Similarly, we will not repeat the preamble. Following the notation of the previous section, the coefficients for the Fourier basis are:
\begin{equation}c_n(T) = \int_0^1 u(t_{\leq T}(s)) e^{-2i\pi n s}ds\end{equation}
Like LegS, to memorize the signal over the entire $[0, T]$ interval, we need a mapping $[0, 1] \mapsto [0, T]$. Choosing the simplest $t_{\leq T}(s)=sT$ and taking the derivative of both sides with respect to $T$ gives:
\begin{equation}\frac{d}{dT}c_n(T) = \int_0^1 u'(sT) s e^{-2i\pi n s}ds\end{equation}
Integrating by parts yields:
\begin{equation}\begin{aligned}
\frac{d}{dT}c_n(T) =&\, \frac{1}{T}\int_0^1 s e^{-2i\pi n s}d u(sT) \\
=&\, \frac{1}{T} u(sT) s e^{-2i\pi n s}\Big\|_{s=0}^{s=1} - \frac{1}{T}\int_0^1 u(sT) d(s e^{-2i\pi n s})\\
=&\, \frac{1}{T} u(T) - \frac{1}{T}\int_0^1 u(sT) e^{-2i\pi n s} ds + \frac{2i\pi n}{T}\int_0^1 u(sT) s e^{-2i\pi n s} ds\\
=&\, \frac{1}{T} u(T) - \frac{1}{T}c_n(T) + \frac{2i\pi n}{T}\int_0^1 u(sT) s e^{-2i\pi n s} ds\\
\end{aligned}\end{equation}
As mentioned in the previous article, one of the important reasons HiPPO selects Legendre polynomials as the basis is that $(s+1)p_n'(t)$ can be decomposed into a linear combination of $p_0(t), p_1(t), \dots, p_n(t)$, whereas $s e^{-2i\pi n s}$ in the Fourier basis cannot. However, if one allows for error, this assertion does not hold, as we can similarly expand $s$ as a Fourier series:
\begin{equation}s = \frac{1}{2} + \frac{i}{2\pi}\sum_{k\neq 0} \frac{1}{k} e^{2i\pi k s}\end{equation}
This sum has infinite terms; truncating it to finite terms will introduce error. But we can ignore this for now and substitute it directly into the equation:
\begin{equation}\begin{aligned}
&\, \frac{2i\pi n}{T}\int_0^1 u(sT) s e^{-2i\pi n s} ds \\
=&\, \frac{2i\pi n}{T}\int_0^1 u(sT) \left(\frac{1}{2} + \frac{i}{2\pi}\sum_{k\neq 0} \frac{1}{k} e^{2i\pi k s}\right) e^{-2i\pi n s} ds \\
=&\, \frac{i\pi n}{T}\int_0^1 u(sT) e^{-2i\pi n s} ds - \frac{1}{T}\sum_{k\neq 0} \frac{n}{k}\int_0^1 u(sT) e^{-2i\pi (n - k) s} ds \\
=&\, \frac{i\pi n}{T}c_n(T) - \frac{1}{T}\sum_{k\neq 0} \frac{n}{k}c_{n-k}(T) \\
=&\, \frac{i\pi n}{T}c_n(T) - \frac{1}{T}\sum_{k\neq n} \frac{n}{n - k}c_k(T) \\
\end{aligned}\end{equation}
Thus:
\begin{equation}
\frac{d}{dT}c_n(T) = \frac{1}{T} u(T) + \frac{i\pi n - 1}{T}c_n(T) - \frac{1}{T}\sum_{k\neq n} \frac{n}{n - k}c_k(T)\end{equation}
So it can be written as:
\begin{equation}\begin{aligned}
x'(t) =&\, \frac{A}{t}x(t) + \frac{B}{t}u(t)\\[8pt]

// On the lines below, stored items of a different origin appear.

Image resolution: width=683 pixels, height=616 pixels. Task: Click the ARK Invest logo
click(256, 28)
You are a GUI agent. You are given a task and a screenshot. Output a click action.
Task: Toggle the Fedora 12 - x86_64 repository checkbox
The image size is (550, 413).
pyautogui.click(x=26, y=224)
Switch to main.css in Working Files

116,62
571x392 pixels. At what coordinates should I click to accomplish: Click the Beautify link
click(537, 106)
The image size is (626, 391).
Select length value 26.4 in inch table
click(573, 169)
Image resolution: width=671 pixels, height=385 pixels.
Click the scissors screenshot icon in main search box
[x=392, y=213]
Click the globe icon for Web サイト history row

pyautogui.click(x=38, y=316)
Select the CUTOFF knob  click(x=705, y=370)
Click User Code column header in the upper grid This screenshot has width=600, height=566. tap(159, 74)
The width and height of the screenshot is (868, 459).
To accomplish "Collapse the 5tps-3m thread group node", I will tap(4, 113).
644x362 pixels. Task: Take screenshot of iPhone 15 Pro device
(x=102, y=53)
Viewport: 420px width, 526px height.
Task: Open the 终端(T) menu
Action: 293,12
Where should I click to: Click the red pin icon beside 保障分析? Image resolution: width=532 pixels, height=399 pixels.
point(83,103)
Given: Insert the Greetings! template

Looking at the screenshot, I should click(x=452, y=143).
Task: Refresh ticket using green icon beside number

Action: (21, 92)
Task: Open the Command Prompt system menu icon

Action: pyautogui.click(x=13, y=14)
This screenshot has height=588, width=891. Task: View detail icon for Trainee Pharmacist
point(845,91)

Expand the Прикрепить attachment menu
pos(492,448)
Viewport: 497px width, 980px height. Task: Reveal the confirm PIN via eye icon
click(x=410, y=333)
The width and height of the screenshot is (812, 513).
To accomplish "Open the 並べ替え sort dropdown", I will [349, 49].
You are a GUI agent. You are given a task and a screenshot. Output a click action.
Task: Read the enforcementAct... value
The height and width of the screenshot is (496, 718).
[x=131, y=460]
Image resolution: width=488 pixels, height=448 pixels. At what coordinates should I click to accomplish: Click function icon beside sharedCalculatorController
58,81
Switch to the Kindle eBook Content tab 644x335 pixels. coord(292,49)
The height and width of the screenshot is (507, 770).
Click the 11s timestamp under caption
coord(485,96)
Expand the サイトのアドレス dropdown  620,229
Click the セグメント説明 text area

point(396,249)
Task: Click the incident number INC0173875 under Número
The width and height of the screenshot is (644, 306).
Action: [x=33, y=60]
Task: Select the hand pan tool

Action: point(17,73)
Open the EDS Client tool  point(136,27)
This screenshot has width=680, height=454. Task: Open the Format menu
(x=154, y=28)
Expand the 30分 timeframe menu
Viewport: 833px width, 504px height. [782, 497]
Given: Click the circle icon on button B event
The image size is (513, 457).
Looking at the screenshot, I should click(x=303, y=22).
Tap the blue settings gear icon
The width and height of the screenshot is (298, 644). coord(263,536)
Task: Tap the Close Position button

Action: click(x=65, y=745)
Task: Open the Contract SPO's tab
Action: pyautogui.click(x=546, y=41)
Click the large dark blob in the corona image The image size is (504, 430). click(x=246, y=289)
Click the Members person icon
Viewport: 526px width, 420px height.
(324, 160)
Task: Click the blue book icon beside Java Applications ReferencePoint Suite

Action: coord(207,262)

\quad A_{n,k} =&\, \left\{\begin{array}{l}-\frac{n}{n-k}, &k \neq n \\[5pt] i\pi n - 1, &k = n\end{array}\right.\\[8pt]
B_n =&\, 1
\end{aligned}\end{equation}
In practice, we only need to truncate $|n|, |k| \leq N$ to get a $(2N+1)\times (2N+1)$ matrix. The error from truncation is actually irrelevant because we introduced finite series approximations when deriving HiPPO-LegT as well, and we didn't consider the error then. Conversely, for a specific task, we choose an appropriate scale ($N$), and one meaning of "appropriate" is that the truncation error is negligible for that task.
For most people, this derivation for the Fourier basis might even be easier to understand because Legendre polynomials are unfamiliar to many readers, especially the identities used in the LegT and LegS derivations. Readers are usually more or less familiar with Fourier series. However, from the results, this Fourier basis version might not be as practical as LegS. Firstly, it introduces complex numbers, which increases implementation complexity. Secondly, the derived $A$ matrix is not a relatively simple lower triangular matrix like in LegS, making theoretical analysis more complex. Therefore, one can treat it as an exercise to deepen the understanding of HiPPO.
Article Summary
In this article, we supplemented the discussion on remaining issues of HiPPO introduced in the previous article. This included how to discretize ODEs, some excellent properties of the LegS-type ODE, and the derivation of results for memorizing the entire historical interval using the Fourier basis (the Fourier version of LegS), aiming to gain a more comprehensive understanding of HiPPO.